I shrug. That pretty much cuts to the chase. “Kind of.”
“Man. You've got to get out more. Now stop screwing around and hurry up. We've got about ten more minutes.”
I don't know where I expected Chip to take me. Dinner. Or maybe bowling. A movie. The thing is, I never thought we'd really end up going out because after we got the serial-killer status squared away, I had planned to confront him about his true identity while holding the Leatherman to his neck.
Why I didn't say, “Hey, you're not Computer Chip who works in Tech Ass” is a mystery. If I bothered to undergo some deep analysis, I'd probably conclude that I was afraid of pissing him off.
As for the nun thing, well, I hadn't given myself over to God yet, had I? And, let's be honest. Chip is cute. He's fun. He listens. He's kind of sexy. He's got a groovy nose.
“Do you like sushi?” We're speeding to Lord knows where in his Toyota pickup, down Route 1. “ 'Cause I'm addicted to sushi.”
Sushi? That's what the big rush is for? Excuse me. A four-course meal at the Nassau Inn is worth a speeding ticket. Bait on rice is not. Besides, sushi's not as great on the Weight Watchers points as you would think for something made out of itty-bitty fish and seaweed. One homemade chocolate-chip cookie equals four tuna rolls. I ask you, where are the priorities?
“Sure,” I say unenthusiastically. “But I only like California rolls and eel. Sea urchin, I can't even look at. It's too wobbly and gross.”
“Uni? I
love
that stuff. When I lived in Japan, I ate so much I had to go to the hospital for food poisoning.”
Japan. Ah, so. Another clue to the puzzle that is Chip. “When did you live over there?”
“Years ago. I used to teach English. Man, was that a blast.” He smiles to himself, recalling fondly the hours his stomach was pumped in Tokyo General.
“Where do you live now?” A reasonable question.
“I'm kind of bi.”
This could have so many implications.
“Bicoastal bi?” I ask. “Or Vince Lombardi Rest Area bi?”
Chip laughs. “I spend most of my time in L.A., though I spent part of my childhood here so it's kind of like home. Either way, it's complicated. Hey. We're almost there.”

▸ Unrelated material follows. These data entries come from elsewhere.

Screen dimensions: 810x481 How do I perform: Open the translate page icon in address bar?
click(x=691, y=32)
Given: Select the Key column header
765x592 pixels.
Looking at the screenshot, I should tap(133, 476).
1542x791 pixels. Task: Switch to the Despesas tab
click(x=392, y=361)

We can't be almost anywhere, though, because we're nowhere. Where we are is on the bleak, ugly auto strip. I am keeping an eye out for sushi restaurants when Chip swings into Princeton Mercedes Benz.

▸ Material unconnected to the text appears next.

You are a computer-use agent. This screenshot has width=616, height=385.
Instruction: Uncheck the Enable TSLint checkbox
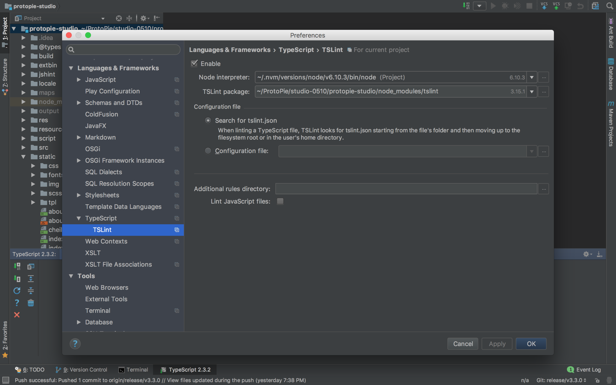[x=194, y=63]
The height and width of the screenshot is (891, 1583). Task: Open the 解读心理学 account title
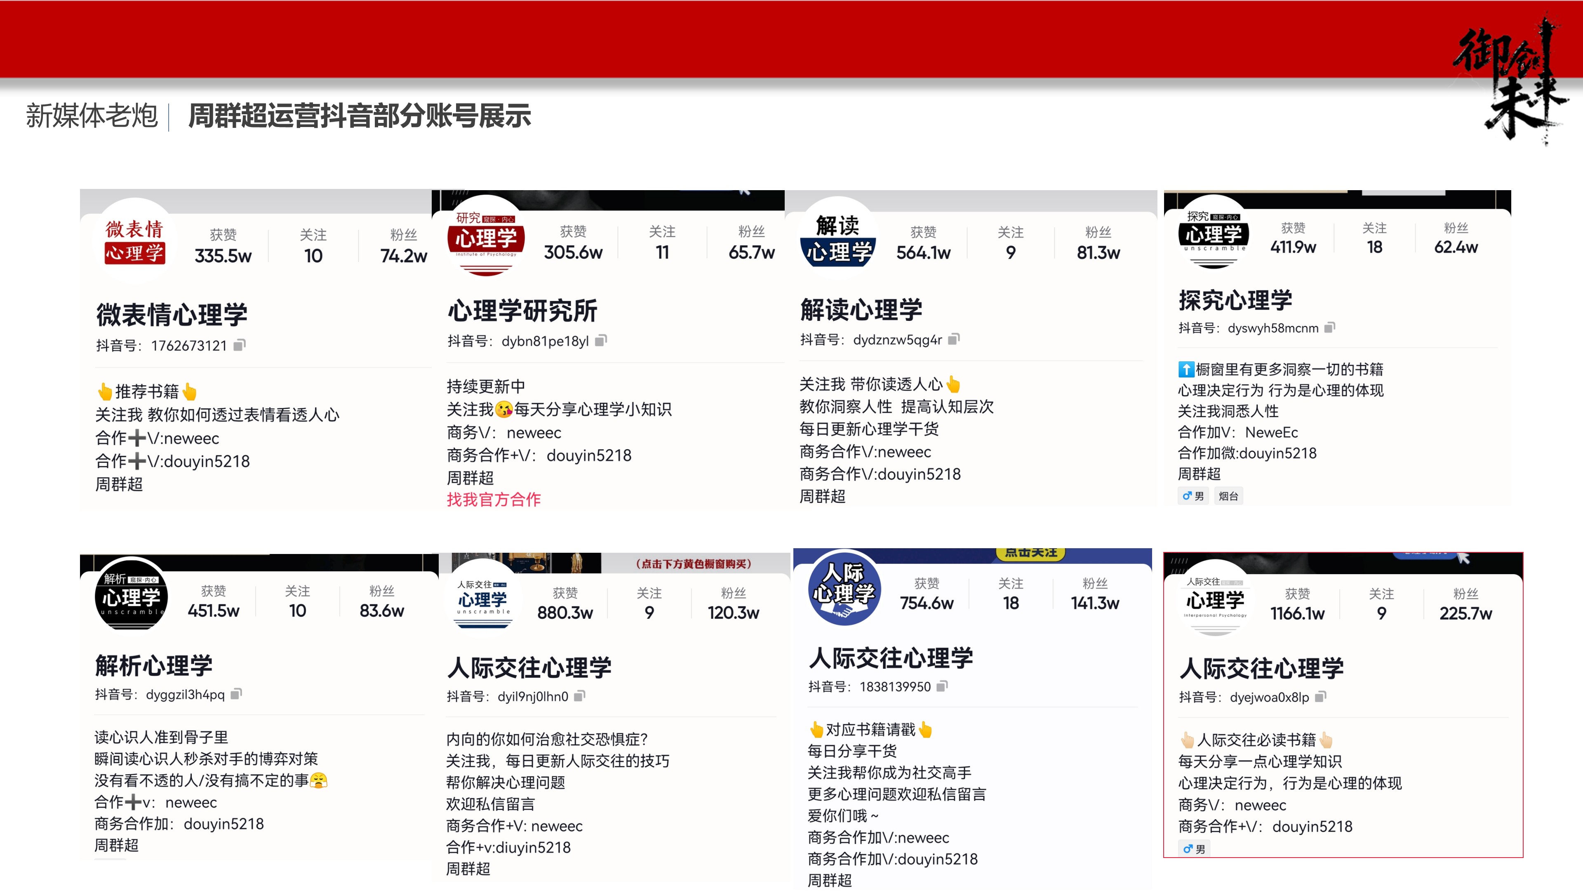[861, 311]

“Surprised?” he asks, his eyes twinkling.
“Uh, kind of. Are you buying a car?”
“No.” He pulls right up to the showroom and kills the engine. “You are. We're here to get that car you wanted, the Mercedes convertible.”

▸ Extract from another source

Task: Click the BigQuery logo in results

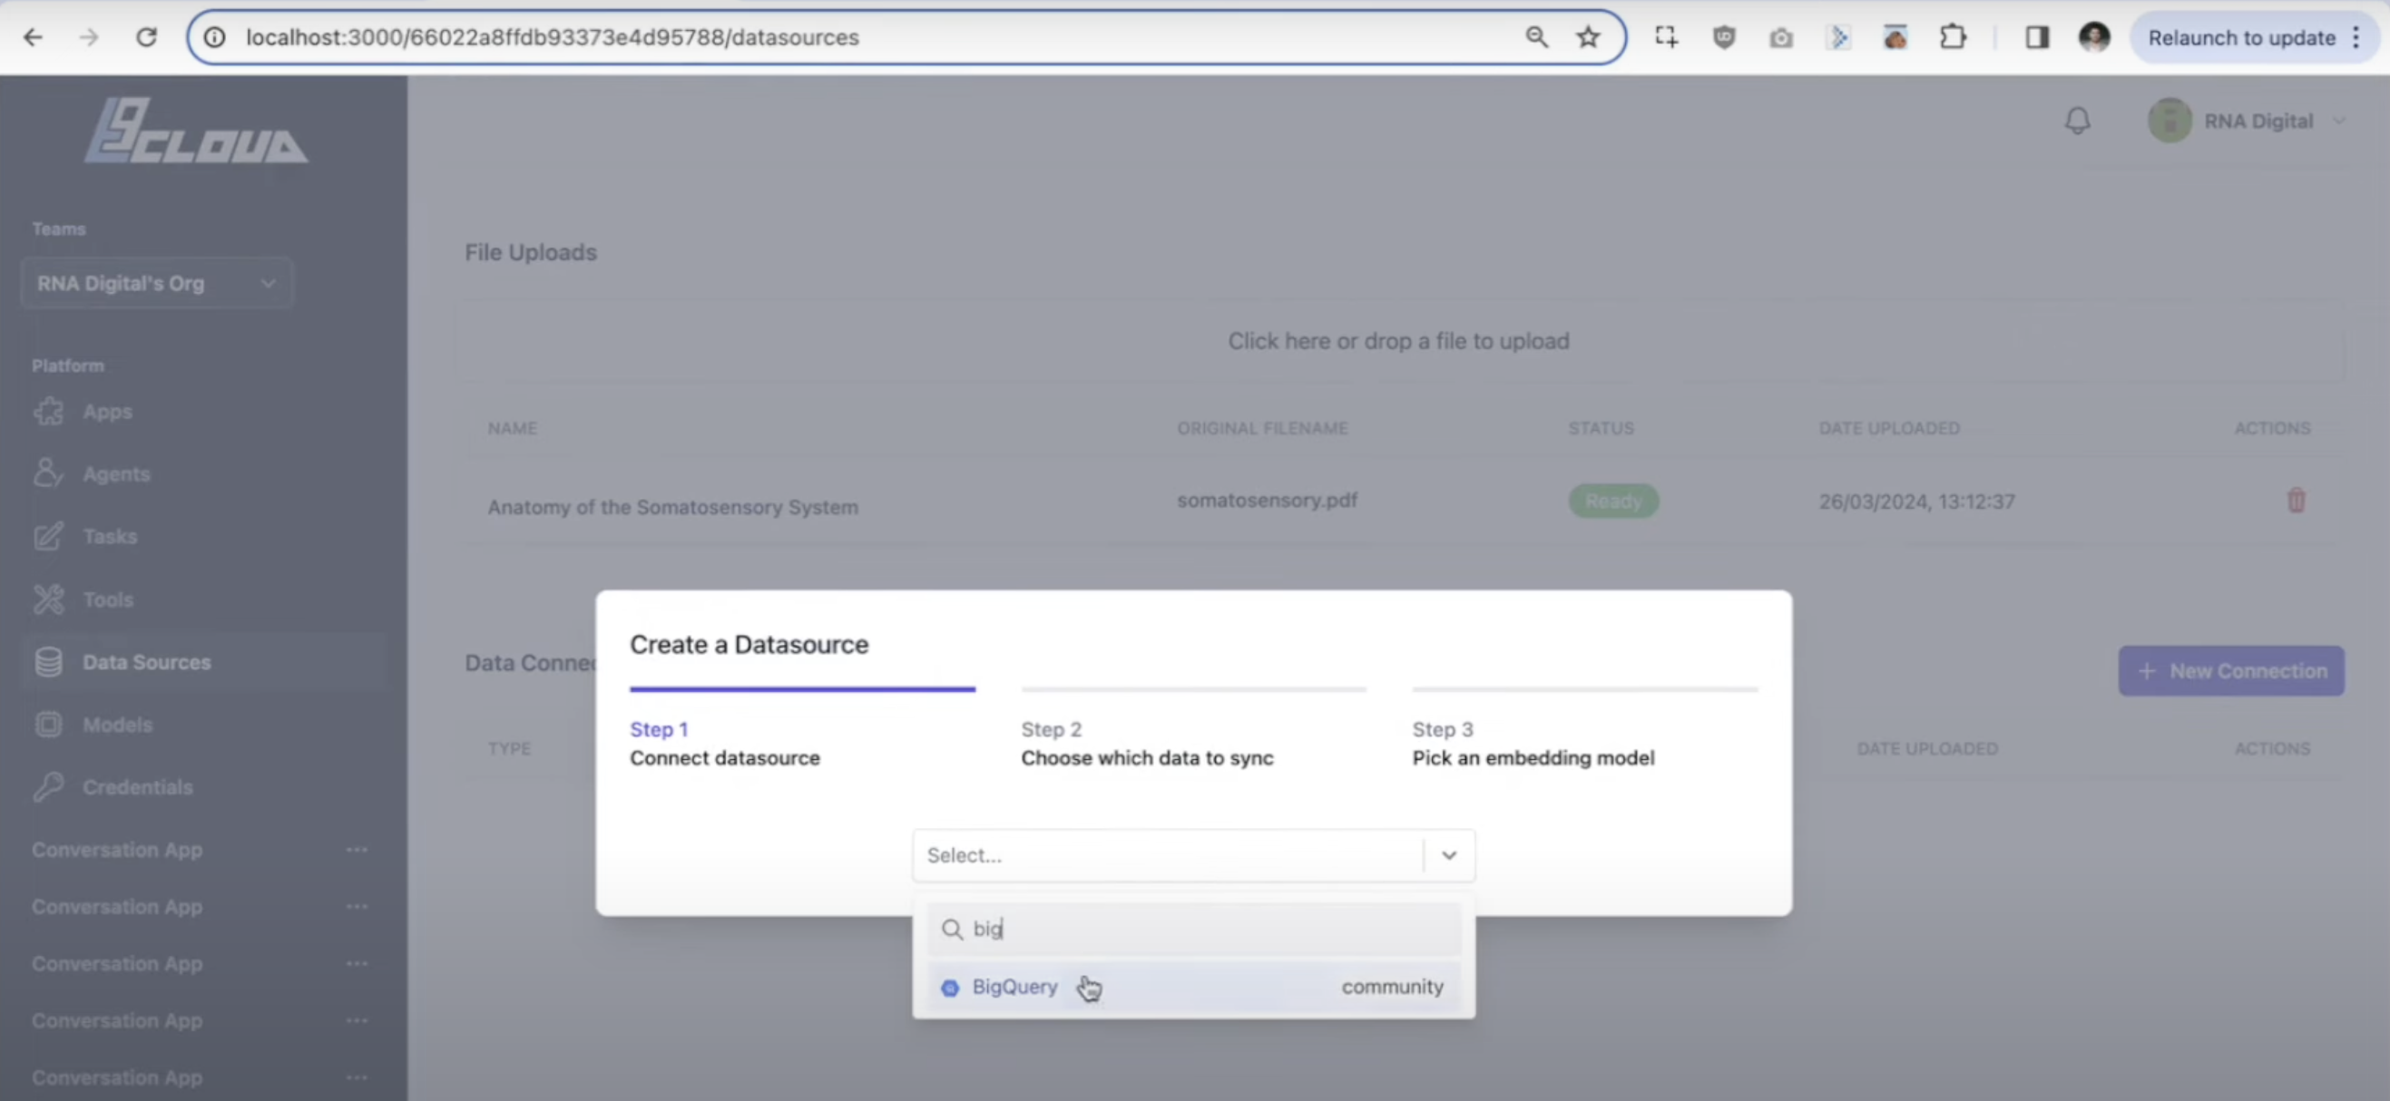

In a second, he's out the door, leaving me awestruck, staring at the feast of luscious Mercedes posed behind the plate glass like a line of Amsterdam hookers. I can't go in there. I can't go into this gleaming showroom where cars cost more than my parents' house. I have no business being here.
Chip flings open the door. “Geesh, you're slow to move.”
“Chip.” I hesitate, choosing my words carefully. “Whoever you are. I have the feeling you're a pretty rich guy.”
“Born rich. Didn't earn it,” he says honestly.